Selbstkostenbeteiligung der Fahrer bei Unfällen

Inzwischen funktionieren die Klimaanlagen zwar wieder, aber in der Fahrzeugflotte gibt es weiterhin Lieferautos ohne Klimaanlage, räumt das Unternehmen auf Nachfrage dieser Redaktion ein. Hierbei handele es sich um die Fahrzeuge der ersten Generation, die nur in Ausnahmefällen zum Einsatz kämen. „Wir achten bei allen Fahrzeugneubestellungen explizit auf eine bestmögliche Ausstattung inklusive Klimaanlage“, so die Stellungnahme. Das Gros der Auslieferungsfahrzeuge sei mit einer Klimaanlage ausgestattet.

Die dem Kunden zugesagten 120 Minuten Lieferzeit seien unter Spitzenbestellzeiten nicht oder nur unter größtem Stress für die Fahrer realisierbar, heißt es in der Überlastungsanzeige. Der Druck sei verbunden mit einer erhöhten Unfallgefahr.
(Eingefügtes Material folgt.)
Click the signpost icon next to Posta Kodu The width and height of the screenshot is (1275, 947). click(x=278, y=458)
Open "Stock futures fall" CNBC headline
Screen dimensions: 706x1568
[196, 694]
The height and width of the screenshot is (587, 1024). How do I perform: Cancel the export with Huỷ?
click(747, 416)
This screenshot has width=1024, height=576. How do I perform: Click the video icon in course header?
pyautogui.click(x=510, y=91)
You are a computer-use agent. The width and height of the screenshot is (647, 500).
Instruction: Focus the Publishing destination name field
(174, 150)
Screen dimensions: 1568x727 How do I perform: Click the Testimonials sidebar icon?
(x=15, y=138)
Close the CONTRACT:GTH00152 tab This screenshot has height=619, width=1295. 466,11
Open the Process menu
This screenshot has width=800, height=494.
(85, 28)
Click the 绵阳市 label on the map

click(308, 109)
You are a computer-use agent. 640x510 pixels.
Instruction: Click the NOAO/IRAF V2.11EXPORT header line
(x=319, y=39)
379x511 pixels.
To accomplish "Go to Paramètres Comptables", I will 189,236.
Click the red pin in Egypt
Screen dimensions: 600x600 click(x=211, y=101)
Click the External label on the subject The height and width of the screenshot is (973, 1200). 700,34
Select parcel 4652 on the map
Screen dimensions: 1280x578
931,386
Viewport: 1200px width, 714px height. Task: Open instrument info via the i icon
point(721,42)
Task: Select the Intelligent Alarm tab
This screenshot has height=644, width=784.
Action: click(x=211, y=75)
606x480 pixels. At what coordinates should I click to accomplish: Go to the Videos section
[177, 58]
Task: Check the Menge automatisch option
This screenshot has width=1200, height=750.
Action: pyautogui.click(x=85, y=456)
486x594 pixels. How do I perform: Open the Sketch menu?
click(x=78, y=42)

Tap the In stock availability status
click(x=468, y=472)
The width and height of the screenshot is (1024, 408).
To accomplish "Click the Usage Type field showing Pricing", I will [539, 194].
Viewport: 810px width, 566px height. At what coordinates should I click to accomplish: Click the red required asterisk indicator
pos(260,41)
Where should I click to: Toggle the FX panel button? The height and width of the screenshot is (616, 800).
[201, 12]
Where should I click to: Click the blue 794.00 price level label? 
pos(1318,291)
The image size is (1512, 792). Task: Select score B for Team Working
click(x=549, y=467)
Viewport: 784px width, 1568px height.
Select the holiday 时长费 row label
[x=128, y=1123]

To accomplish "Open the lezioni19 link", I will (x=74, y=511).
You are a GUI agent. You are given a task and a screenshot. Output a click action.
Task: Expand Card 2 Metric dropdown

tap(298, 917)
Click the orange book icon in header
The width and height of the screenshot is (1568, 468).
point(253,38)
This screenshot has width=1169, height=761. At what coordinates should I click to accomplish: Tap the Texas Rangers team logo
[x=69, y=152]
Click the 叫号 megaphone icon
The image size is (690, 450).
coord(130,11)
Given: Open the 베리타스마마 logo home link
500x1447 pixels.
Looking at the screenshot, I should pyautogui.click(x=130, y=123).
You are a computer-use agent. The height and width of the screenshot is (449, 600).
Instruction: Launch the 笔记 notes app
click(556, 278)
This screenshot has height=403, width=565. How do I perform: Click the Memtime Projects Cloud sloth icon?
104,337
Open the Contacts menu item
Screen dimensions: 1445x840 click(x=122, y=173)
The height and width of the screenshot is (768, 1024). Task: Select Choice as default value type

Doch bei unbeabsichtigt verursachten Unfällen mit den Transportern würden den Fahrern – sie erhalten laut dem Schreiben in der Regel etwas mehr als den gesetzlichen Mindestlohn – die Selbstkostenbeteiligung der Versicherung vom „hart erarbeiteten und ohnehin schon sehr geringen Monatslohn“ abgezogen. Das dürfe „in dieser Weise wohl eine Flaschenpost-Eigenhandhabung sein“.

Monatslohn und Pausenzeiten

Dazu sagt Flaschenpost: „In Fällen von fahrlässigem Handeln kann dem Unfallverursacher eine Selbstbeteiligung in Höhe von bis zu 200 Euro in Rechnung gestellt werden.“ Der vom Fahrer getragene Anteil mache aber nur einen Bruchteil der Gesamtkosten für Unfälle und Reparaturen aus.

Überstunden würden immer wieder nicht vergütet, und erst seit ein paar Monaten werde bei einer Acht-Stunden-Schicht eine 15-minütige Pause gewährt, kritisieren die anonymen Verfasser. Das Unternehmen hält dagegen: Überstunden würden voll vergütet und direkt mit der Lohnabrechnung des jeweiligen Monats ausgezahlt. Zudem würden alle Mitarbeiter instruiert und angehalten, wie gesetzlich vorgeschrieben, ab einer Schichtlänge von sechs Stunden eine 30-minütige Pause zu nehmen oder wahlweise zweimal mindestens 15 Minuten.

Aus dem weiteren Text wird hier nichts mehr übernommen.